Niven created two complex and interesting characters who I wanted to read about. I did not necessarily like them both throughout the whole book, but I certainly wanted to know what happened next in their story. I appreciated Niven's respectful portrayal of both Finch and Violet's mental illnesses. Having known a few people in my life with bipolar disorder, I think the way Finch communicates is very realistic. And the way Violet describes going through the motions to satisfy people when she feels numb inside was very true to the experience of depression.
I loved the romantic aspects of this novel. It is so hard to find romance in YA novels that does not feel forced and fake these days. All the Bright Places really reminded me that when YA authors get romance right, they really get it right. We saw Violet and Finch in the early stages of their friendship, then as their feelings developed and eventually in their committed relationship - but Niven did not skip over any of these stages for convenience, she displayed them in all their raw glory. I truly felt that these two characters were in love. For this reason especially, the ending of this novel absolutely destroyed me.

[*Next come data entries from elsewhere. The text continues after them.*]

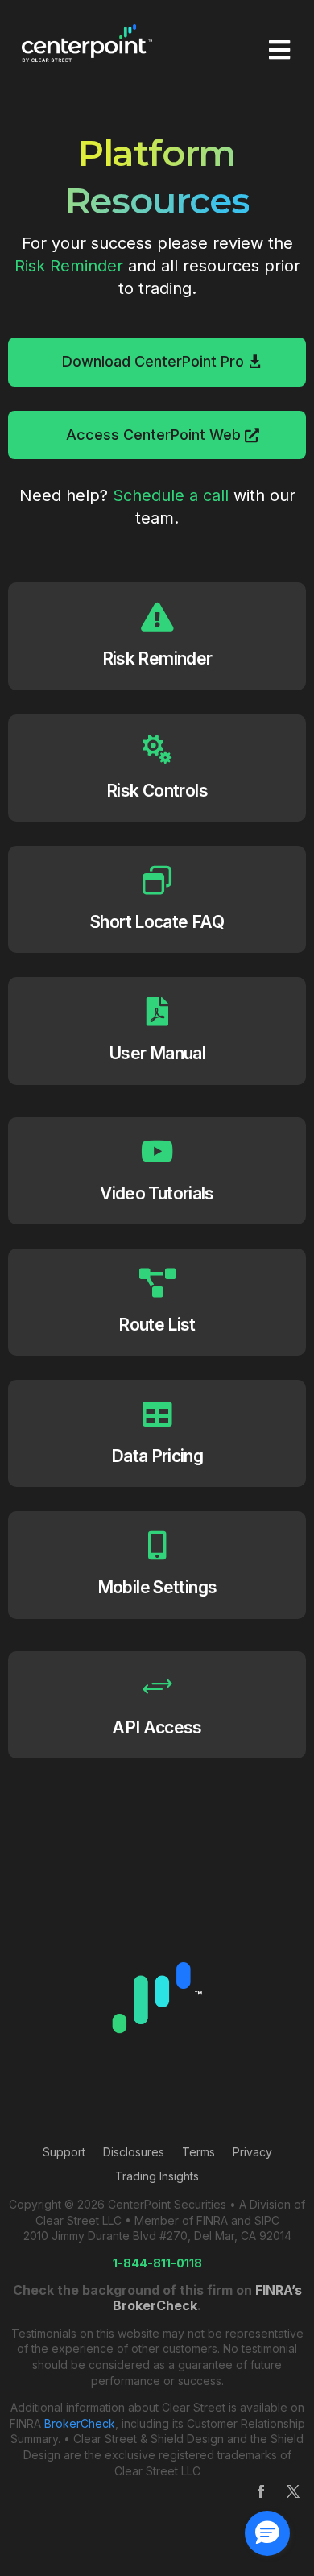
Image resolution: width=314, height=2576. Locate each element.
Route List (157, 1325)
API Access (157, 1727)
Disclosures (133, 2153)
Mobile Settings (157, 1587)
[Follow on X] (293, 2491)
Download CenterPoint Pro (153, 361)
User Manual (157, 1053)
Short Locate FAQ (157, 922)
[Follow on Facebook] (261, 2491)
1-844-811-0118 (157, 2263)
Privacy (252, 2153)
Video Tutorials (157, 1193)
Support (64, 2153)
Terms (198, 2153)
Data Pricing (157, 1456)
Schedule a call (171, 495)
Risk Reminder (68, 265)
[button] (267, 2533)
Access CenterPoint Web (153, 434)
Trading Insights (157, 2177)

The next two paragraphs contain SPOILERS - you have been warned!
Perhaps what I loved most about this novel is how it portrayed the two possible extremes of mental illness - death and recovery. Finch was clearly quite ill by the time we hear his story, and has an extremely damaging home life - and for this reason (as much is it hurt) I felt that committing suicide was true to his character. Violet, on the other hand, has only recently gotten a mental illness and has very supportive parents and (some) friends. For me, this really shows how our family and environment can facilitate or impair our recovery from mental illness.
The one thing that stopped me from giving this book 5 stars, however, was the nature of Violet's recovery. Although I think her eventual recovery is true to her character, I don't like that it portrays Finch as having 'cured' Violet of depression. I had this problem with My Heart and Other Black Holes as well. A supportive and loving partner can certainly help someone recover from mental illness, but they absolutely cannot cure depression.
Overall, this was a beautiful and poignant portrayal of mental illness. I wouldn't recommend this book to people who want novels that are all smiles and laughter, but I would recommend it to anyone who wants a novel about two genuinely interesting characters and how they overcome their struggles.